Diagnosis: Spinalduralarteriovenousfistula (SDAVF)
Discussion: Spinal dural arteriovenous fistulas are underdiagnosed despite being the most common spinal vascular malformation accounting for about 70% of all spinal vascular malformations. A major German referral center for spinal vascular disease arrived at 5-10 million cases per year in the general population. The exact etiology is unknown. A strong male predominance is noted with males being affected five times more often than women. Mean age at diagnosis of 55 to 60 years.

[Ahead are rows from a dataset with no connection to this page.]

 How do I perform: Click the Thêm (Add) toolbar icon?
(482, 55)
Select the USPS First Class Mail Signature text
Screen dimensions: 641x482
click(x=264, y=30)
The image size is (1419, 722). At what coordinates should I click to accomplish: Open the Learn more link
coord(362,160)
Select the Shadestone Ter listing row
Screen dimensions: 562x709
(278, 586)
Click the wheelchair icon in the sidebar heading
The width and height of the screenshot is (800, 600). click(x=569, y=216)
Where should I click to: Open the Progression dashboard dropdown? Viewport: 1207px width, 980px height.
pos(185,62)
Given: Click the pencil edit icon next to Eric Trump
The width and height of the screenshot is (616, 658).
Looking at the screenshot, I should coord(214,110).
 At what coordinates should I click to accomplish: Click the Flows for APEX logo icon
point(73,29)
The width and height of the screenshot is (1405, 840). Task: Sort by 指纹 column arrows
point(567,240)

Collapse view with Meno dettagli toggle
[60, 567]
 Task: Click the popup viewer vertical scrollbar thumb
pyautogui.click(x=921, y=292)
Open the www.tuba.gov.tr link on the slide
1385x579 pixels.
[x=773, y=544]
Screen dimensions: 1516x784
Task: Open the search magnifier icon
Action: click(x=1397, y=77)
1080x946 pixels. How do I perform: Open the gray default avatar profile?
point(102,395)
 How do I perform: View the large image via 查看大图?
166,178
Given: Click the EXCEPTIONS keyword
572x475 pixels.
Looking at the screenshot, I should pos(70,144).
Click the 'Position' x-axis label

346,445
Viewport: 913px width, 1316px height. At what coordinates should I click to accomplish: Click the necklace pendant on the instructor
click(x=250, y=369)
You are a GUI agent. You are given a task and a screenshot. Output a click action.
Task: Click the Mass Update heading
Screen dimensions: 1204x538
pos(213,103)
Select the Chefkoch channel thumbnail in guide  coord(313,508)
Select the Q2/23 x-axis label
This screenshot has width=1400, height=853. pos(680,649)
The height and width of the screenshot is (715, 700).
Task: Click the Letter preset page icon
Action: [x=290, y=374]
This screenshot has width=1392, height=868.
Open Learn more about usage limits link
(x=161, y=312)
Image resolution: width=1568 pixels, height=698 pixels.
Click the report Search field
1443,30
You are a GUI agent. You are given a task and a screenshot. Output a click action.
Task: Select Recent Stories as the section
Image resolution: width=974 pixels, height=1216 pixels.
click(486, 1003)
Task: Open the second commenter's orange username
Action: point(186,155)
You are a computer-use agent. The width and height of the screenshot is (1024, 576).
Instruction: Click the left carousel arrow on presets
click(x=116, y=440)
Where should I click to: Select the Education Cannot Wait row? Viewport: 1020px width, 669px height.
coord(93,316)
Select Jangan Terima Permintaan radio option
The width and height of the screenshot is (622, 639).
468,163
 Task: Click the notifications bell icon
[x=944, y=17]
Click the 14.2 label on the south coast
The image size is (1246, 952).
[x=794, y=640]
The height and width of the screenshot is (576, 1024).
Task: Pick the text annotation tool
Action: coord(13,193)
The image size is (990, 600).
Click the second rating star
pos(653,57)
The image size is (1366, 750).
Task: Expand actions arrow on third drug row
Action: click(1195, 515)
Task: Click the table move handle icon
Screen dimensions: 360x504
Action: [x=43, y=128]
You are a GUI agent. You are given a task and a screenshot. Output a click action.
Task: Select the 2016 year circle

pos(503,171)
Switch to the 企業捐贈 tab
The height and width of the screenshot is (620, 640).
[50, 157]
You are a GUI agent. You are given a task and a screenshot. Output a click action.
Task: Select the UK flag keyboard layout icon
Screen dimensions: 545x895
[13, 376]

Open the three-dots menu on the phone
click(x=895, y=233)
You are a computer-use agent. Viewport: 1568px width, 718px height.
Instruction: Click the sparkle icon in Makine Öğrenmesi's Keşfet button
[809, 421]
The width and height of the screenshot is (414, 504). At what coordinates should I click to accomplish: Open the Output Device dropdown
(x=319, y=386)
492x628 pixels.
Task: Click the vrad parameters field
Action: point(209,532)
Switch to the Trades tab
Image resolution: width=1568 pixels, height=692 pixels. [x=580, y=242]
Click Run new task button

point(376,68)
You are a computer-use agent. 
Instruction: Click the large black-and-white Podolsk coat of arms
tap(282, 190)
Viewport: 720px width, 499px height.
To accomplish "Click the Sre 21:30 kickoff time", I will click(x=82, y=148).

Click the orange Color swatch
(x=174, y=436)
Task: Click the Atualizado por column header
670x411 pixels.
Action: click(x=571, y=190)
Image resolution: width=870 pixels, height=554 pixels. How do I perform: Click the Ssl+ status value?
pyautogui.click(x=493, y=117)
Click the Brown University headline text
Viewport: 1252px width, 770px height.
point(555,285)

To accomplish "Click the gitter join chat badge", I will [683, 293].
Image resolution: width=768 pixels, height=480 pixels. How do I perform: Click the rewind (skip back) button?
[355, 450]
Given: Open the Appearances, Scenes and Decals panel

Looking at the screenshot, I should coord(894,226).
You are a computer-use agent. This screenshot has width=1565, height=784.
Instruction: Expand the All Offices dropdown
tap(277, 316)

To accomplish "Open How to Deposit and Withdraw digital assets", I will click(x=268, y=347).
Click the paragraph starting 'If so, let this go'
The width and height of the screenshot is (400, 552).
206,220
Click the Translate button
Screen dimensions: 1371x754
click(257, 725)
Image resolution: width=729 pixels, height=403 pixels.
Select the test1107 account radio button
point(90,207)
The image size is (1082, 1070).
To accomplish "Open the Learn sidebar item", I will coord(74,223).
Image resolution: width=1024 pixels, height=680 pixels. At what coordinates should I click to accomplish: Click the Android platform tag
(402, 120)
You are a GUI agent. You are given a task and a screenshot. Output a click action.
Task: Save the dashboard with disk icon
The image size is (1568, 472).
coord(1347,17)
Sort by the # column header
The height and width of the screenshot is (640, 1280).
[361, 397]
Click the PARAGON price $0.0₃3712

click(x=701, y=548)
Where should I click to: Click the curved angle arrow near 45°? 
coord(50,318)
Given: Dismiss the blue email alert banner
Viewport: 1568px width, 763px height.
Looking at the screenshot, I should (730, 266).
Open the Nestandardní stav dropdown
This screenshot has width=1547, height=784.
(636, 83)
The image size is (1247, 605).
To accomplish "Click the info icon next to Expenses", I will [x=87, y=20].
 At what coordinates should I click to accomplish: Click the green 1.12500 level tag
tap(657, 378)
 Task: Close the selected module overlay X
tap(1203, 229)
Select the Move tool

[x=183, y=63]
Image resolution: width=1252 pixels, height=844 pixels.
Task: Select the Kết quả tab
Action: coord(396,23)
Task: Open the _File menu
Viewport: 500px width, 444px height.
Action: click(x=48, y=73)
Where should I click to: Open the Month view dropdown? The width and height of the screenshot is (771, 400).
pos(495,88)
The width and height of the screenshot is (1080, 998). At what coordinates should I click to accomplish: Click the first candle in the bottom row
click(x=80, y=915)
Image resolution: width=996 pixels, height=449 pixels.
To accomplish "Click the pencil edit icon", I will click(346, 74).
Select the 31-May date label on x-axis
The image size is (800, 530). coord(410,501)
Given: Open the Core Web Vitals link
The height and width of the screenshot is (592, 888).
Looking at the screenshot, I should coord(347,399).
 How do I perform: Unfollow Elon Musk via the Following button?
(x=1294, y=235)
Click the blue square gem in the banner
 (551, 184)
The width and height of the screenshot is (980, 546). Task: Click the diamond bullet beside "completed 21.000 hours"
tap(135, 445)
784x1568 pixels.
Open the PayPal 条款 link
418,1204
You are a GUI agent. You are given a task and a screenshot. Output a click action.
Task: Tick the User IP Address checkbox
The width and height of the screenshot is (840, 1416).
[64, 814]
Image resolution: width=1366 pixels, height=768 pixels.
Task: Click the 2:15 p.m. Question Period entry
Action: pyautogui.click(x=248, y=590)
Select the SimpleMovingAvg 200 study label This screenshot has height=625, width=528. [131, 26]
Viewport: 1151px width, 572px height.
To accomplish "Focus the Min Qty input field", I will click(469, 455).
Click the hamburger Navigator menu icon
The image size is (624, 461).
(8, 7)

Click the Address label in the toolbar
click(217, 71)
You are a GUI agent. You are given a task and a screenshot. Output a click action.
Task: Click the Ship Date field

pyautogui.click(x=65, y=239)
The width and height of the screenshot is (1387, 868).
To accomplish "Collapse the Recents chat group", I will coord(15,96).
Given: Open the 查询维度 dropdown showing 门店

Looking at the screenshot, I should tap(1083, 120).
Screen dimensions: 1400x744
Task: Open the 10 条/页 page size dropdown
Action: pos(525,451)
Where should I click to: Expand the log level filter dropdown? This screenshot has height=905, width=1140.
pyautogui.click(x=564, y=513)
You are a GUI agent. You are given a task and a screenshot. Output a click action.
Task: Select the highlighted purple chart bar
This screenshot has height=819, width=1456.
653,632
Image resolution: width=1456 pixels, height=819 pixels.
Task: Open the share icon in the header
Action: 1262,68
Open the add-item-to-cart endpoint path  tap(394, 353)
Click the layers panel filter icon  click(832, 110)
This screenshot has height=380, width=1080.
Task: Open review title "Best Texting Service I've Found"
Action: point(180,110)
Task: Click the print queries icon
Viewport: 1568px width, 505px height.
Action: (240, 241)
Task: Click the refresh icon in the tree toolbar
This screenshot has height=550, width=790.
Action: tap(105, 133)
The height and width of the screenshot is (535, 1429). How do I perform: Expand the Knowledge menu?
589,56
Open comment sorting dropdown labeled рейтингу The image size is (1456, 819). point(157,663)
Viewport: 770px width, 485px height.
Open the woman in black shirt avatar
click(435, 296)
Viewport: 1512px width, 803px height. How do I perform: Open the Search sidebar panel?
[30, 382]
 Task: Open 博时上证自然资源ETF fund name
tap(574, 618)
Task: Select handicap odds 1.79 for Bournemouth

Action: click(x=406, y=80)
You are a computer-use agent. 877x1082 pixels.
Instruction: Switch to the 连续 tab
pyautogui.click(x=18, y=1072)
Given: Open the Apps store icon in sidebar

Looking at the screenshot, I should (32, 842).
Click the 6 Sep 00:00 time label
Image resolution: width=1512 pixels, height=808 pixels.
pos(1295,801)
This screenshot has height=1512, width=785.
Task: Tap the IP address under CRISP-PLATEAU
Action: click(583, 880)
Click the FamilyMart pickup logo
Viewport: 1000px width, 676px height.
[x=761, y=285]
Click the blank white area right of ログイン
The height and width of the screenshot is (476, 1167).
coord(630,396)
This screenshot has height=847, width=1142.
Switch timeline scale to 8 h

Most fistulas are in the thoracolumbar region (most commonly between T6-L2) and solitary. SDAVFs are supplied by radiculomeningeal arteries. The AV shunt is located inside the dura mater near the nerve root. Increased pressure within the venous system because of arterialization leads to venous congestion causing chronic hypoxia and progressive myelopathy.
SDAVFs are organized into three groups based on the embryologic development of their venous drainage: ventral, dorsal and lateral epidural (which is the most common type). The shunts develop in the lateral epidural space at the junction of the radicular veins to the epidural venous system and due to outflow obstruction blood flow is shunted into the perimedullary veins.
Initial clinical symptomatology vary and could include gait disturbace and sensory symptoms such as paresthesias, sensory loss and also lower extremity radicular pain. Classically, neurologic symptoms progress and can often be ascending. In the more latter stages of the disease, bladder and bowel incontinence, erectile dysfunction and urinary retention can be seen. Upper motor neuron disease showing clonus and positive Babinski sign can be seen.
Diagnosis can be aided by MRI and MRA with confirmation with DSA. MRI findings of spinal cord edema plus dilated perimedullary vessels without an intramedullary lesion are typical for an SDAVF. On T2WI, ill-defined centromedullary cord edema is seen at multiple levels. Dilated perimedullary capillary vessels can be seen in these regions. If the shunt volume is small, the perimedullary vessels may only be seen after contrast enhancement. Cord enhancement can be seen due to blood-spinal cord barrier breakdown with chronic venous congestion. As the disease progresses, the spinal cord can atrophy.
First-pass enhanced MRA can show venous filling and confirm the shunt and may be able to better define the level of the shunt and in effect decrease the radiation dose the patient will need for subsequent traditional angiography. Traditional selective angiography can show stasis of contrast within the radiculomedullary arteries with delayed venous return suggesting congestion. Normal venous return after injection of the anterior spinal artery can exclude the possibility of a SDAVF.
Treatment is centered around occluding the most distal arterial supply with the most proximal draining vein. Options include surgical occlusion or endovascular treatment. The primary goal is to halt the progression of pathology. Only about 67% of patients have regression of motor symptoms with only about 33% having improvement in sensory disturbances. Impotence and sphincter disturbance rarely resolve. Deterioration of symptoms after initial improvement should suggest recanalization of shunt or development of another shunt.
In any male patient of middle age with ascending sensory or motor lower extremity deficit, SDAVF should be among the differential considerations to prevent irreversible damage.